TODO: The key is currently simply derived from the original column name of the dataset. In the future those names need to be classified and then stored in a different table and connected through an id.
Classification pipeline
The system is build to handle three types of spatial data:
1. Planning
/matches/setxplan/:id
A lot of geometries in the open data realm are updates to planning documents. Those updates usually only hold a handful of geometries. Unless you are interested in that specific planning process, those geometries are more or less useless. Those geometries are not imported, instead their geometry type is being identified, a bounding box is calculated and then a fixed geometry is stored in a zipped geojson for easy access.
2. Thematic
/matches/setthematic/:id
Open data is highly heterogenic, many datasets only exist in once specifc region. Those data sets are classified as "thematic". Each thematic data set is classified under a category (potential groups of categories not yet create but database structure exists). In addition those geometries are also cleaned and stored as zipped geojsons for easy access.
Why zipped geojson?
zipped obviously to save storage. Geojson because of web-compatibility. If it were for efficient use on the server we would store them as geopackages, but fur quickly puttin them on a web map, geojson is the way to go.
3. Spatial taxonomies
Spatial taxonomies are the actual hear of this package. These data sets are thematic and hierarchical taxonomies across space and time. They are organisied in collections (see data example above). To import those taxonomies a few endpoints exist:
/import/new
Add a new collection and add first geometry.
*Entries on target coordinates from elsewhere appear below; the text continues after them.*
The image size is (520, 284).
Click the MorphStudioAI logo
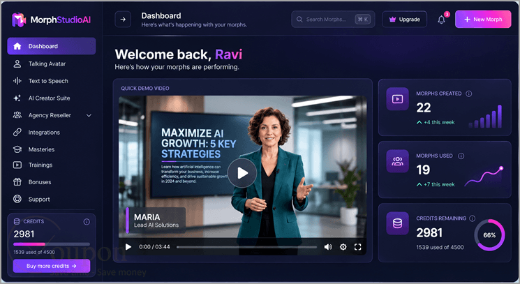click(x=52, y=20)
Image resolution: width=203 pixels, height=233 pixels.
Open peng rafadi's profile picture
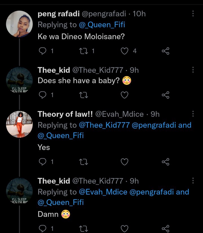point(19,24)
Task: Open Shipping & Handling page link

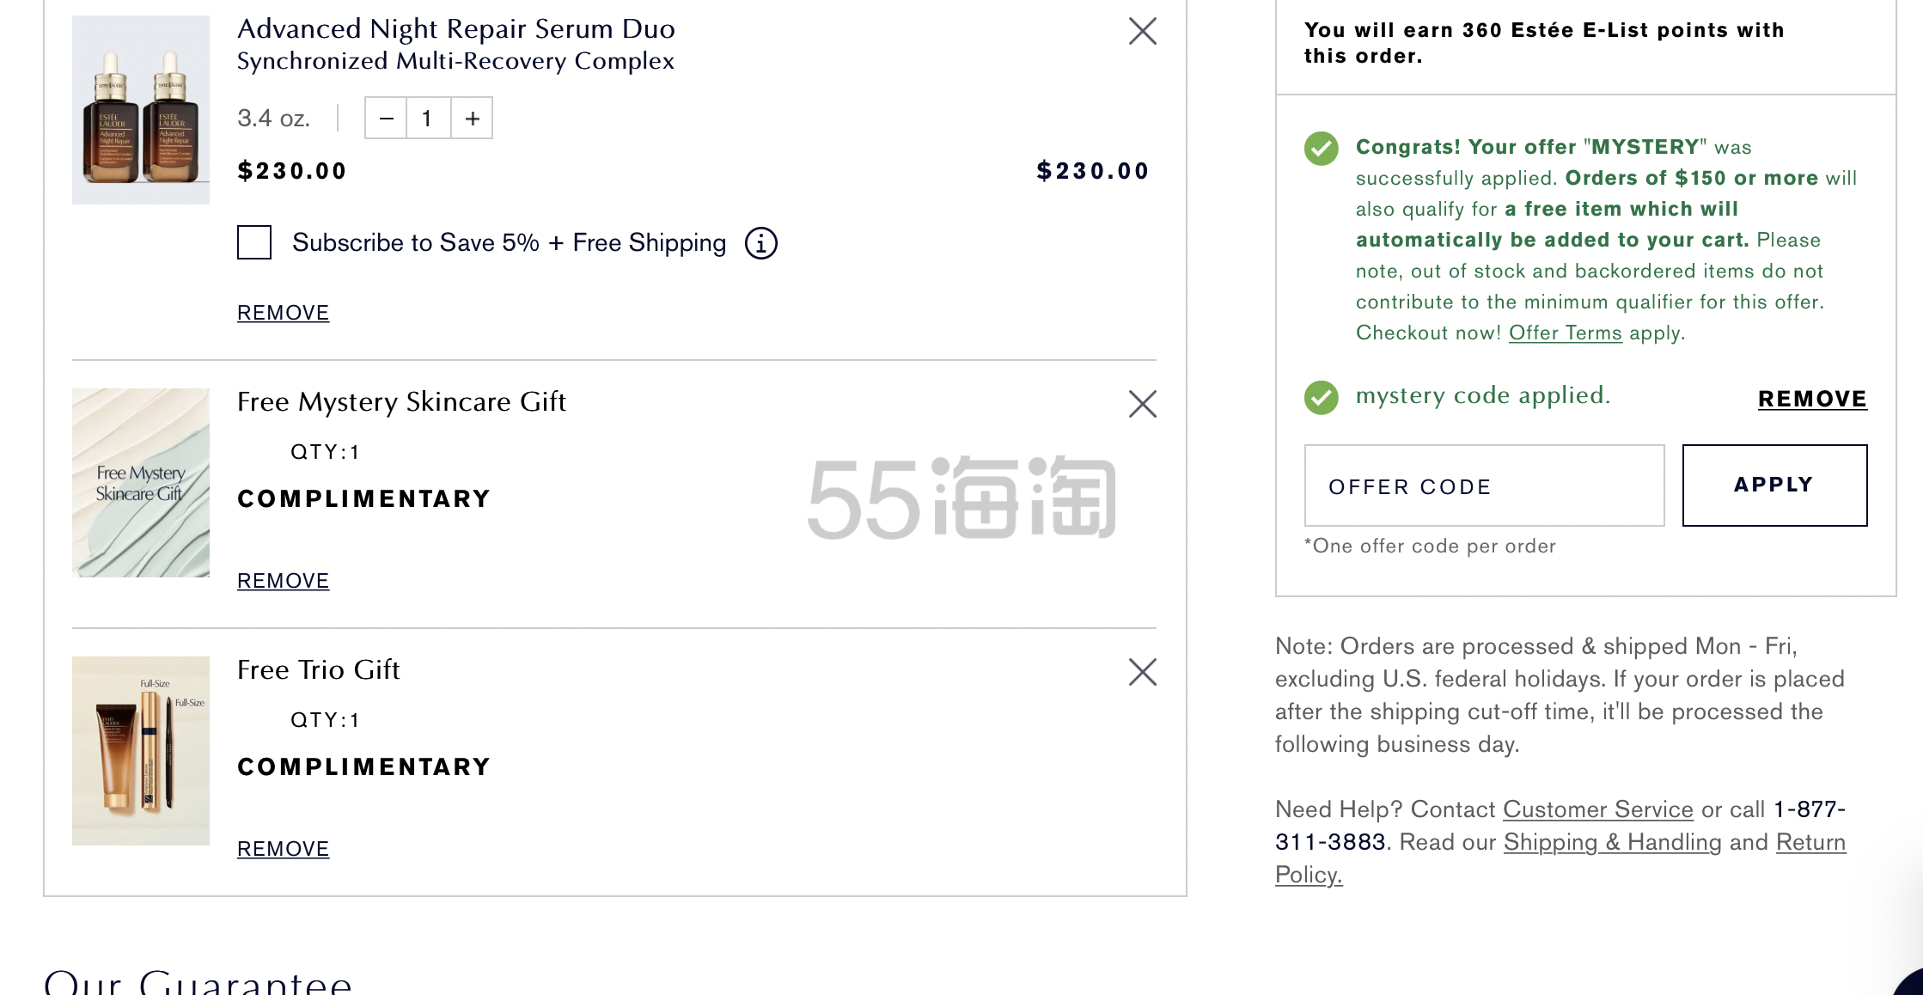Action: tap(1612, 842)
/import/update ?collection_id=1&previous=2
Over time geomtries are being updated, e.g. voting districts are updated every year.
This does not change the collection, it adds a new geometry source and attached geometries.
/import/add ?collection_id=1
A collection could for example be (city) districts. City districts are provided by each city. Therefore the collection of (city) districts has multiple sets of geometry (for each city).
Add is adding a new geometry to a dataset.
/import/merge
Merge is more or less the same than /import/add with the only difference that it takes an addition argument on how to handle duplicate geometries:
- replace - replace existing geometries with new geometries > acts like an update, but only imports geometries that already exist
- skip - only import geometries that do not yet exist, ignore duplicates
Both functions store a report on overlaps within the haussmanm column.